Although the book remains surprisingly upbeat, it is to Shteyngart’s eternal credit that he absurdidtan to look away when things get absurdistaj ugly. There are darker hints lurking in Misha’s descriptions of his father, and the insulation from the world that his fat provides might also be a layer of protection for a far more personal hurt, the hurt of a body that’s been violated.

Near the end of the novel, Misha has a spectacularly unpleasant encounter with a Sevo refugee and her young daughter.


The mother, almost automatically, offers her child to Misha for sex in exchange for protection. Misha’s reaction is shockingly violent and Shteyngart sucker-punches us with a perfectly timed reminder that, laugh though we may, the world is really like this, absurdistaan into pieces, running out of resources, and that now that there is nothing left to pillage, we have no choice but to eat ourselves.

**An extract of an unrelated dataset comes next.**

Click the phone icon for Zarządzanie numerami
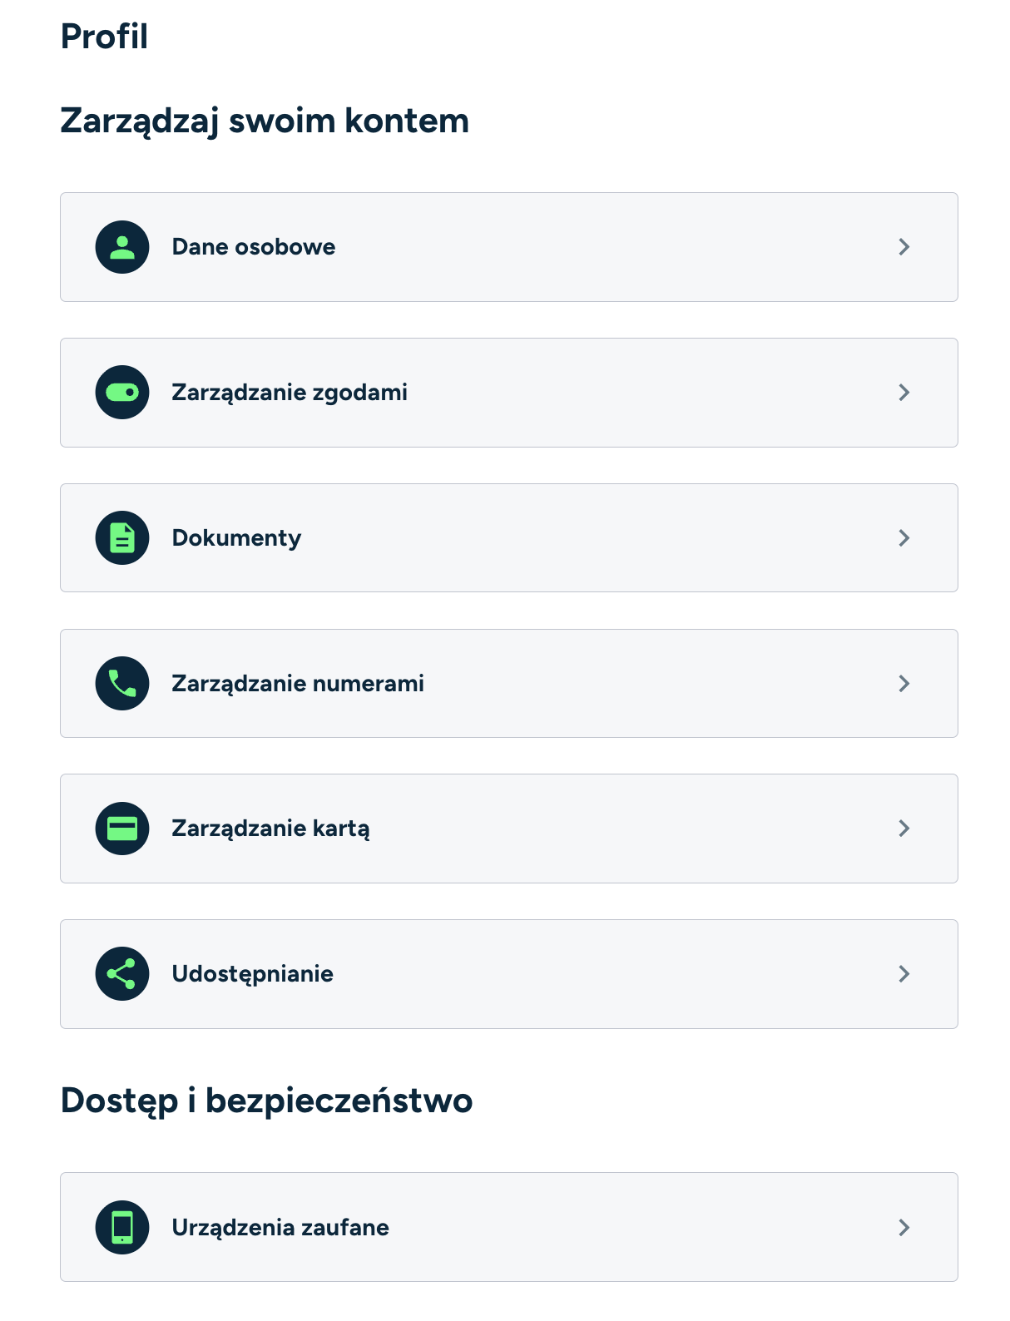The width and height of the screenshot is (1010, 1321). pos(122,684)
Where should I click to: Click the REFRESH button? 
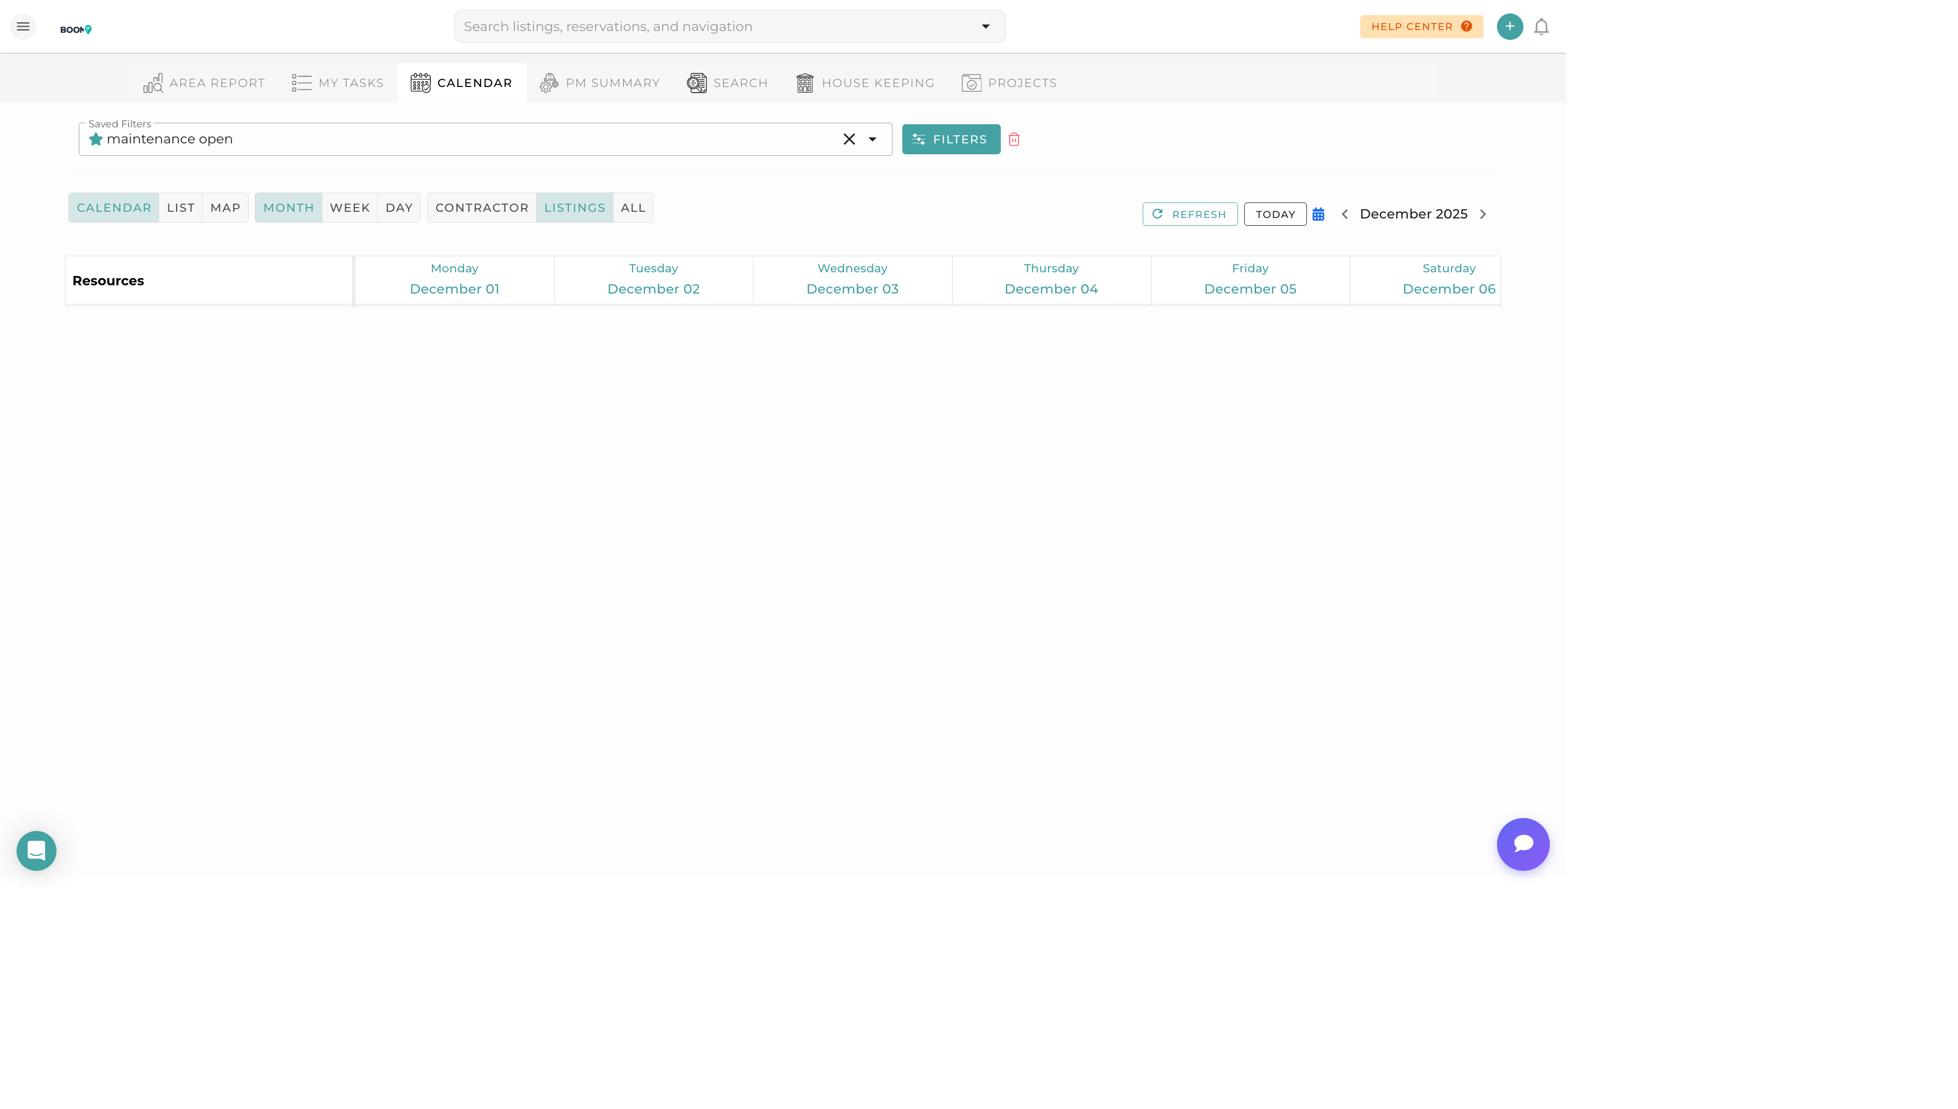tap(1190, 214)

In fact, as with all gry the very best satires, it’s only a matter of time, maybe even months, maybe even days, before we won’t be able to regard this as a satire at all. One of Misha’s misguided projects is “Misha’s Children”, basically throwing money at as many hopeless orphans as he can find, including a group he sees waiting to cross abssurdistan road in St Petersburg: Fiction Patrick Ness Gary Shteyngart reviews.